I love that it just gets more and more fun to do things with the kids. It takes a little of the sting out of how fast they are growing up. A little.
I came across this guy on my walk this morning. I’m thinking of him as a good sign, a harbinger of slow days to come, a summer mascot.
Making a summer to-do list with the kids. It includes sleeping in a tent in the back yard and seeing bears, but I’m hoping we don’t get those two things crossed off simultaneously. My personal to-do list includes blogging and sewing and finding that giant stone head that’s somewhere in Lincoln.
Planning to do a Whole 30 with Jason (and a few other friends) in June (I hope to write about it as we go. For now, I’m madly collecting recipes).
Taking apart and rebuilding a bicycle. Yep, I’m becoming a regular bike geek. I am participating in the Earn a Bike program at the Lincoln Bike Kitchen and seriously loving every minute of it. (I make ridiculous mistakes, like trying to get the tire off of the wheel without first detaching the wheel from the fork. But whatever. I now know what a derailleur is and a crank puller and how to true a wheel.)
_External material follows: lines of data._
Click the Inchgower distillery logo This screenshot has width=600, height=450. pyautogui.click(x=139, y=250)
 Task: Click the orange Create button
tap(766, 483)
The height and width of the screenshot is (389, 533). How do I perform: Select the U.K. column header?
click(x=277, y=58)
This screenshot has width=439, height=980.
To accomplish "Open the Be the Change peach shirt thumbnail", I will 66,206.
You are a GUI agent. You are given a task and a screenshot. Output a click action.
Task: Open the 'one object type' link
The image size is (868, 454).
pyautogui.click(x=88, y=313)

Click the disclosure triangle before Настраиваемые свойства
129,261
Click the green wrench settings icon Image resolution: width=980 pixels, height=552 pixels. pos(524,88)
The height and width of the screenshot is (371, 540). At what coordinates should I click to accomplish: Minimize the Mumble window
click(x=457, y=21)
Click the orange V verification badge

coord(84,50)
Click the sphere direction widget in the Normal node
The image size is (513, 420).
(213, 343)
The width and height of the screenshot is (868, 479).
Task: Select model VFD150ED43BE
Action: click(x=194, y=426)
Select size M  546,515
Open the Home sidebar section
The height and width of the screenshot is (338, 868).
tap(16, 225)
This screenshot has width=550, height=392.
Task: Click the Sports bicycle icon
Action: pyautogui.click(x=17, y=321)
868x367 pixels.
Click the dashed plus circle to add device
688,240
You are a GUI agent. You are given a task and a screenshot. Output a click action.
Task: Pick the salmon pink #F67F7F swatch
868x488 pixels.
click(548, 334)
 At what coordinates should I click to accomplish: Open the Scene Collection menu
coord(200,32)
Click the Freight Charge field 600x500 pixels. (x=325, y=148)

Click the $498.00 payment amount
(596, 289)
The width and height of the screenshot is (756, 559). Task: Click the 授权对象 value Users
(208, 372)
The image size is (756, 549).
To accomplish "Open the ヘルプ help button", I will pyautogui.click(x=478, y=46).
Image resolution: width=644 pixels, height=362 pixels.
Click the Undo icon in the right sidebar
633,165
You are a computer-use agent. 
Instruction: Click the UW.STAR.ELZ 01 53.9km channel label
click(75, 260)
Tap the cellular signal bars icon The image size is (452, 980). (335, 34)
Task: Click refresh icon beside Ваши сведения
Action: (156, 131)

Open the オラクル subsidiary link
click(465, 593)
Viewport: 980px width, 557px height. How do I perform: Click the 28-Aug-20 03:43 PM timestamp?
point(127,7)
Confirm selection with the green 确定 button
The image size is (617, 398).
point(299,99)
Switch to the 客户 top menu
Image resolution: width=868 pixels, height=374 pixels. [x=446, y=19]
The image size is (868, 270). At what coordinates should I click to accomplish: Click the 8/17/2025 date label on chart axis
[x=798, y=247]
Reading random books I find lying around the house. I would welcome recommends for summer reading.
Watching the Tonight Show, or at least the monologue, pretty much every night. We watch on Hulu, so it’s always a one-day delay. And The Paradise, a BBC series set in England in the 1870s.
Celebrating several graduations this weekend as well as a few new babes just born or coming any day now.
Looking forward to the next eleven weeks or so of mostly unscheduled days. I’m hoping there will be lots of time for exploring and wondering and spending with friends.